Durante los ocho años del Gobierno de Bush, se elaboró una ideología y una práctica que presentaba al libre comercio como si fuera la condición sine qua non de todo progreso moderno, desde el crecimiento económico hasta la seguridad y la libertad. Cuando sus representantes encontraron oposición en la OMC y otras instancias multilaterales, el Gobierno estadounidense centró su batalla en los TLC bilaterales y con pequeños grupos de países con menos poder de negociación. El Tratado de Libre Comercio de América del Norte (NAFTA) se volvió el modelo y América Latina la región en donde centrar esfuerzos. Bush ha firmado tratados con 10 países de la región y ya en sus últimos días sigue presionando para apuntar a Colombia y Panamá en la lista.

La importancia de esta estrategia para el Gobierno de Bush tenía que ver con cimentar las bases de una globalización en condiciones sumamente favorables para el movimiento de productos y capital trasnacional, utilizando el acceso al gran mercado estadounidense como incentivo para imponer el cambio de reglas y leyes nacionales. Estas van desde asegurar la exclusividad de propiedad intelectual aun en medicamentos esenciales, a limitar la capacidad estatal de definir medidas de protección de consumidores y políticas para promover el desarrollo, entre otras.
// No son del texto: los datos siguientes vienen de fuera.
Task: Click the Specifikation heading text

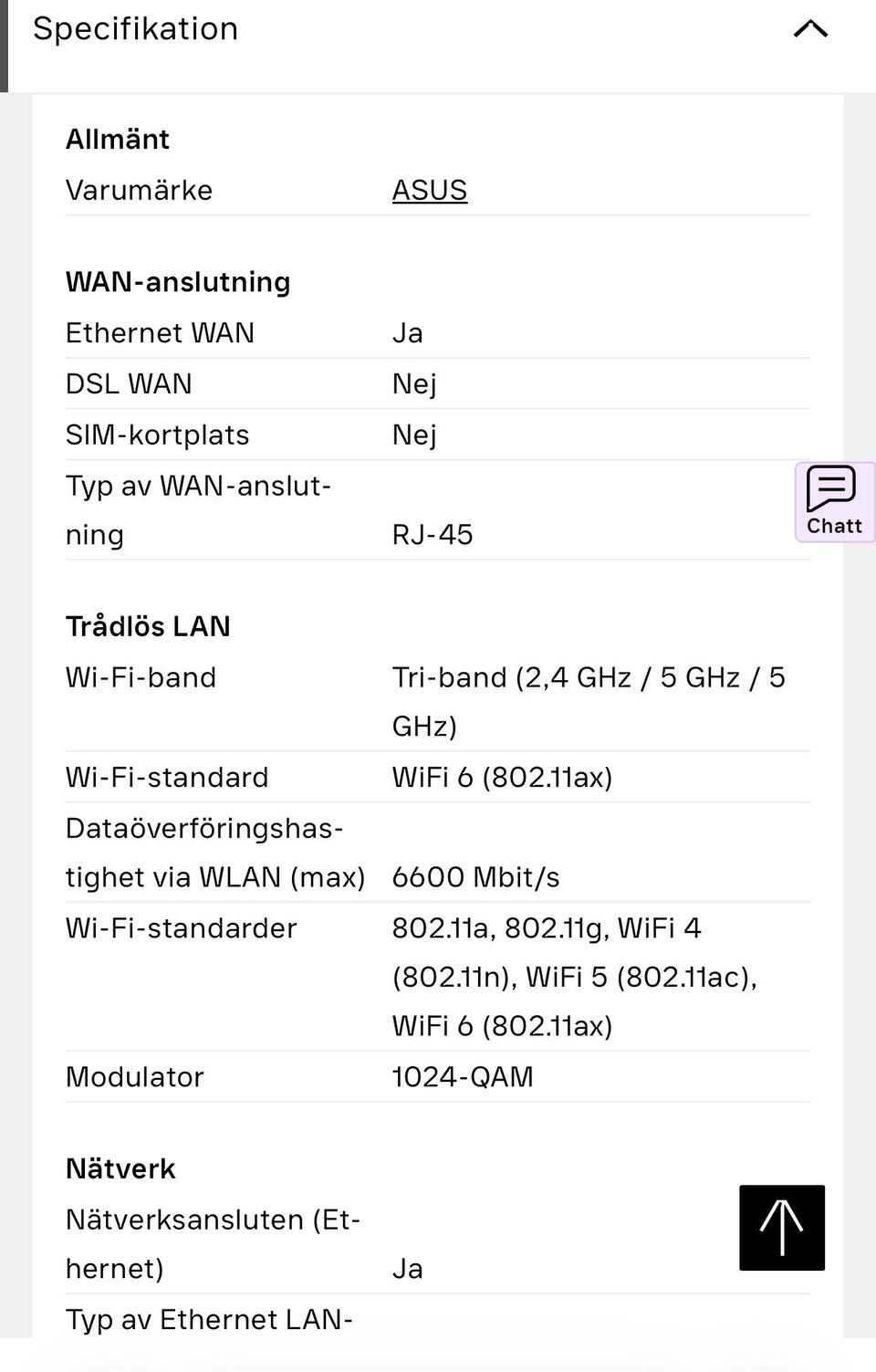Action: pyautogui.click(x=135, y=29)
Pero también va más allá de lo económico. Los tratados iban a ser el eje de la reconstrucción de la hegemonía estadounidense en el hemisferio y la base para ampliar su presencia no solo en el terreno económico sino también en cuestiones de seguridad. La "Estrategia de Seguridad Nacional" del Presidente Bush pos-9/11 contiene un capítulo completo (IV) que afirma una relación causal entre el modelo de libre comercio y la capacidad de EEUU para "defender, preservar y extender"su seguridad nacional en el mundo. En este sentido, ha utilizado los TLC como vehículo para extender su agenda de seguridad en la región. La ampliación de NAFTA hacia la Alianza de Seguridad y Prosperidad, sin aprobación de los congresos, creó una instancia en donde los países de América del Norte son presionados para asumir la política de defensa de EEUU que se caracteriza por su unilateralidad, agresividad y violación de derechos civiles.
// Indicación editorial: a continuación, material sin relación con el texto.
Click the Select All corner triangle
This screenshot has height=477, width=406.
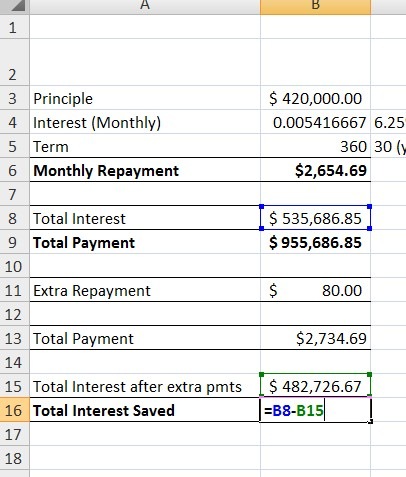(15, 6)
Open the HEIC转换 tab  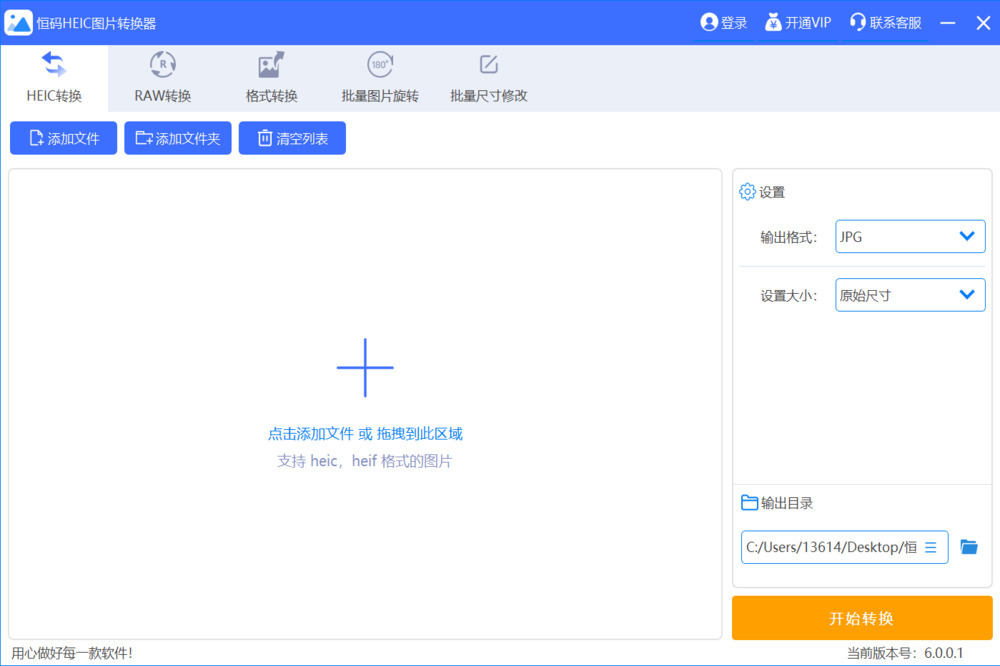click(x=54, y=79)
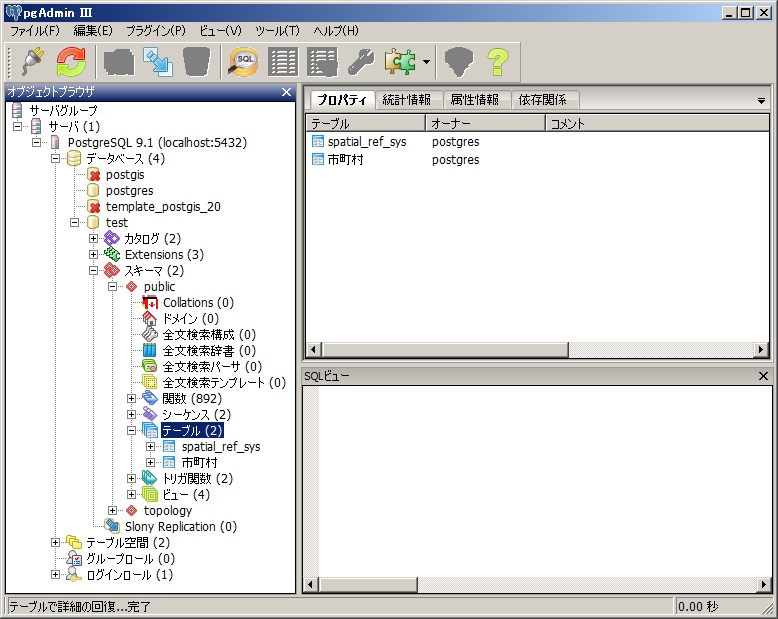Click the plugins puzzle piece icon
Viewport: 778px width, 619px height.
[x=399, y=62]
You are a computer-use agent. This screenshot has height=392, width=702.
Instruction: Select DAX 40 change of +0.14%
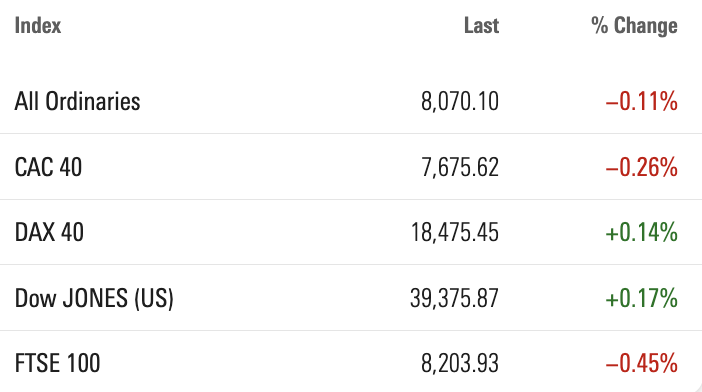[642, 233]
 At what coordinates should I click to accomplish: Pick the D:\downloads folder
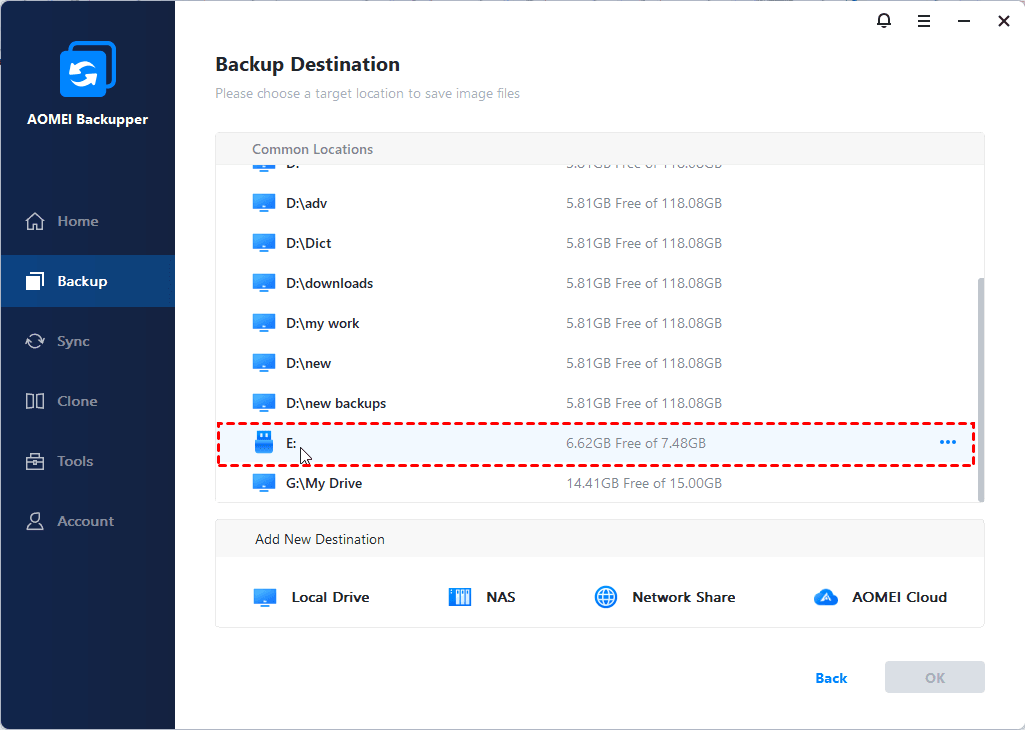click(329, 283)
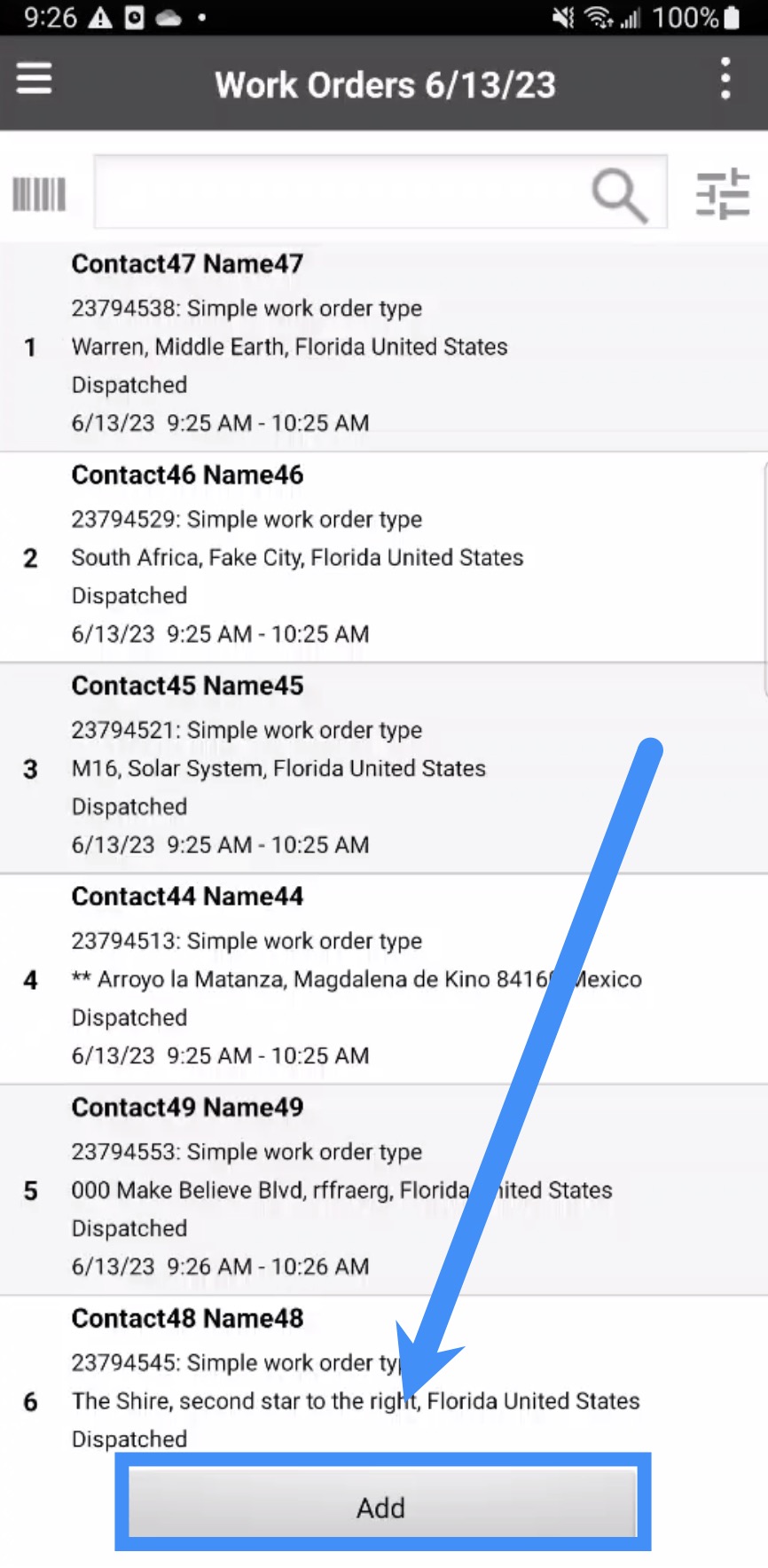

Este esquema de libre comercio no logró implantarse por completo en la región por la resistencia del MERCOSUR y los países andinos. La reunión "Caminos a la Prosperidad" en Panamá el 10 de diciembre pasado fue el último intento del Gobierno de Bush de amarrar su proyecto, ahora basado en una coalición del Pacífico que lo aisla de los esfuerzos de integración sur-sur que llevan acabo los otros países de América Latina. Los obstáculos son muchos. En campaña, el presidente electo Obama se opuso al TLC con Colombia, llamó a renegociar el NAFTA, criticó la reubicación de la producción estadounidense fuera del país, y dijo que los tratados de libre comercio han beneficiado a las empresas a costo de los trabajadores. Afirmó que no está en contra del libre comercio, sino a favor de unas modificaciones al modelo. Por otro lado, la desregulación y concentración que han acompañado al libre comercio ha llevado a una crisis económica que está lejos de tocar fondo. Mientras el G-20 proclama que la solución debe ser más libre comercio, el mismo Gobierno estadounidense adopta medidas de subsidio y rescate que no permite a los países en desarrollo bajo las reglas de los tratados.
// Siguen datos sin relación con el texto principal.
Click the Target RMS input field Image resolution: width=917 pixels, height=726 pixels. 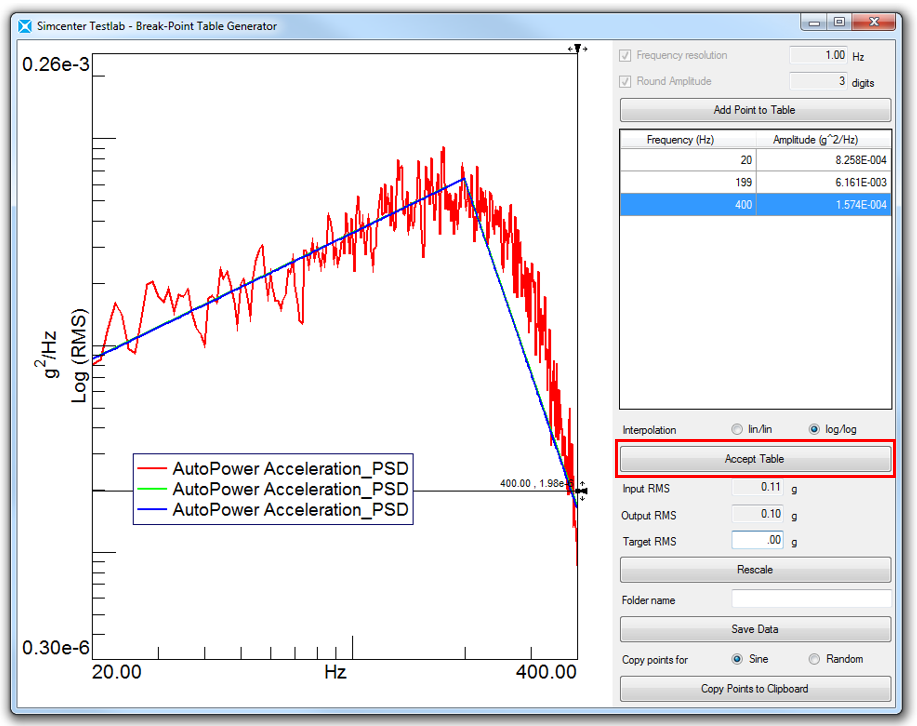point(759,540)
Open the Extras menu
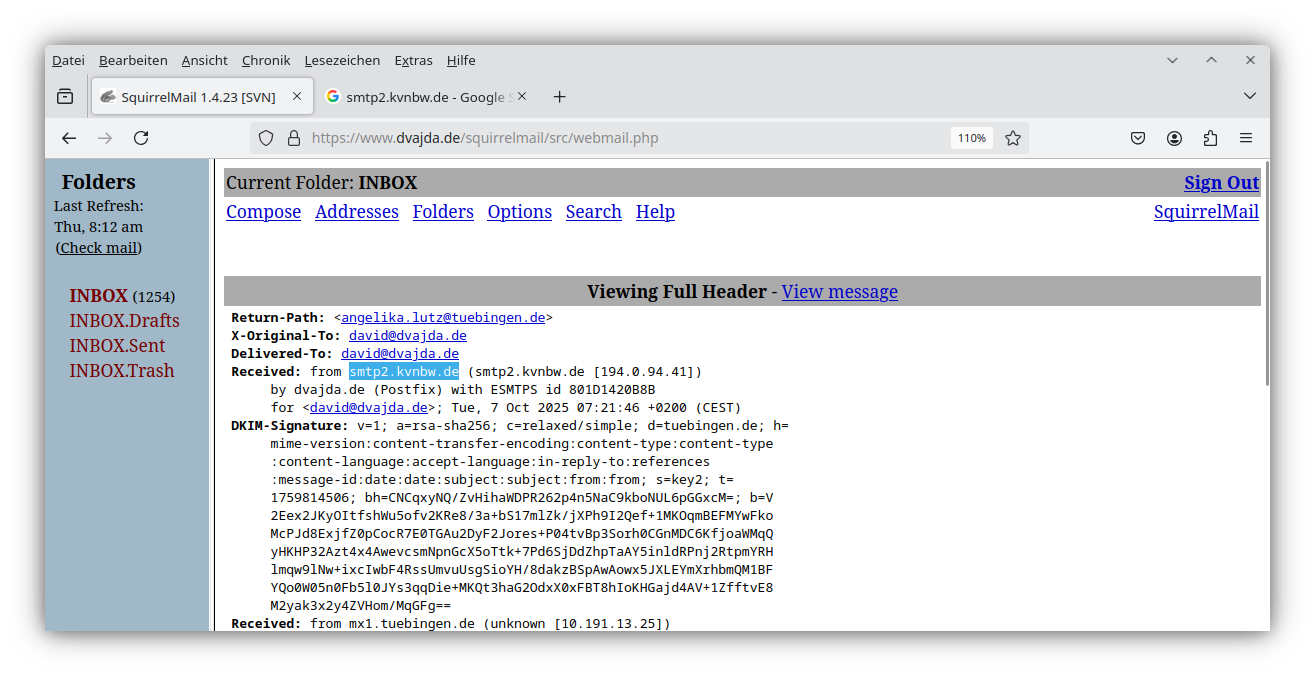 pos(413,60)
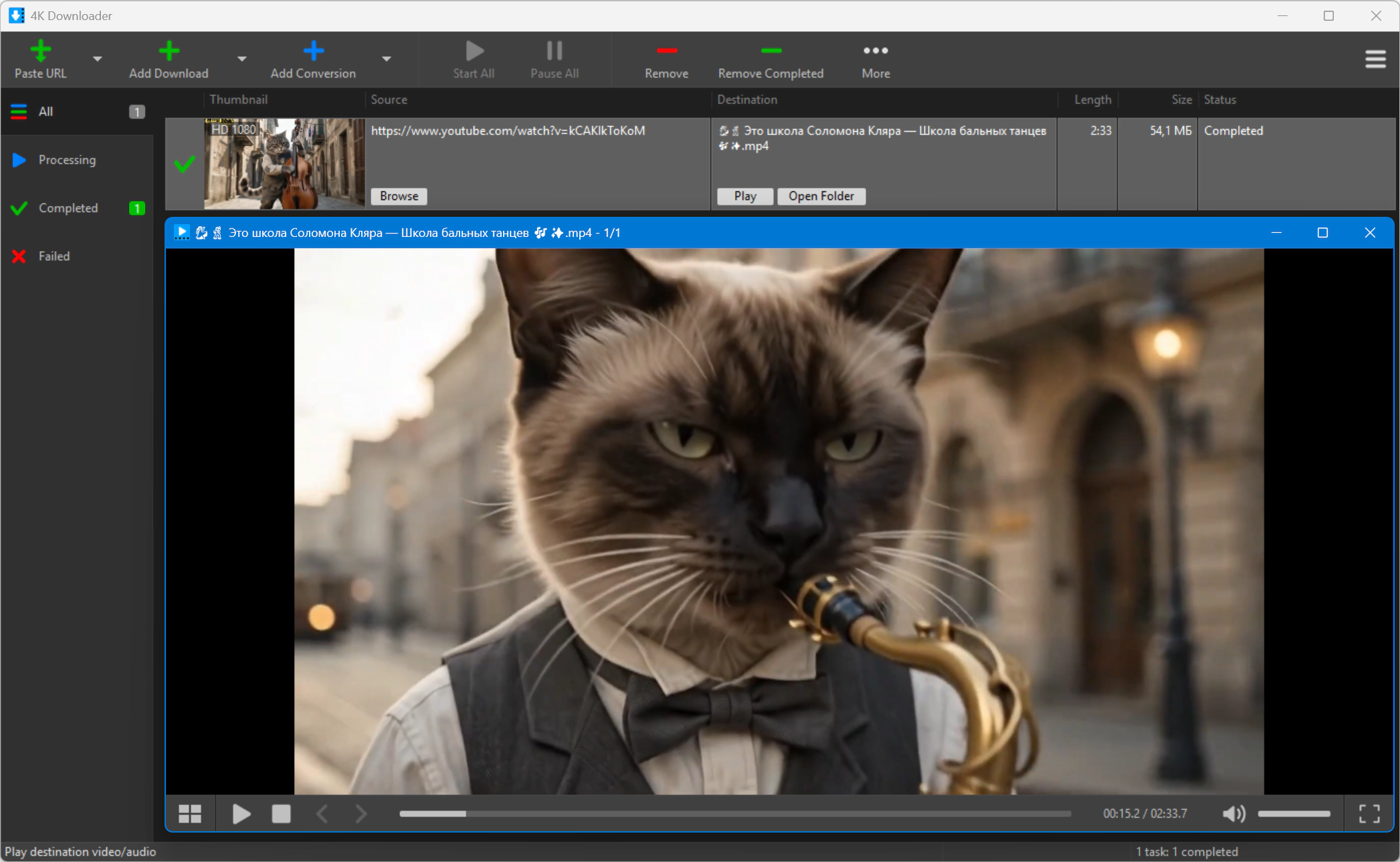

Para enfrentar la crisis, los países pobres requieren un máximo margen de maniobra para aplicar medidas anticrisis, incluyendo apoyo a los sectores vulnerables y un papel más activo del Estado en la economía. No es el momento de restringir la capacidad del Estado con una camisa de fuerza que son las reglas de los TLC, ni de aumentar la polarización de riqueza que ha sido el resultado de este modelo económico. Es hora de repensar el modelo de libre comercio.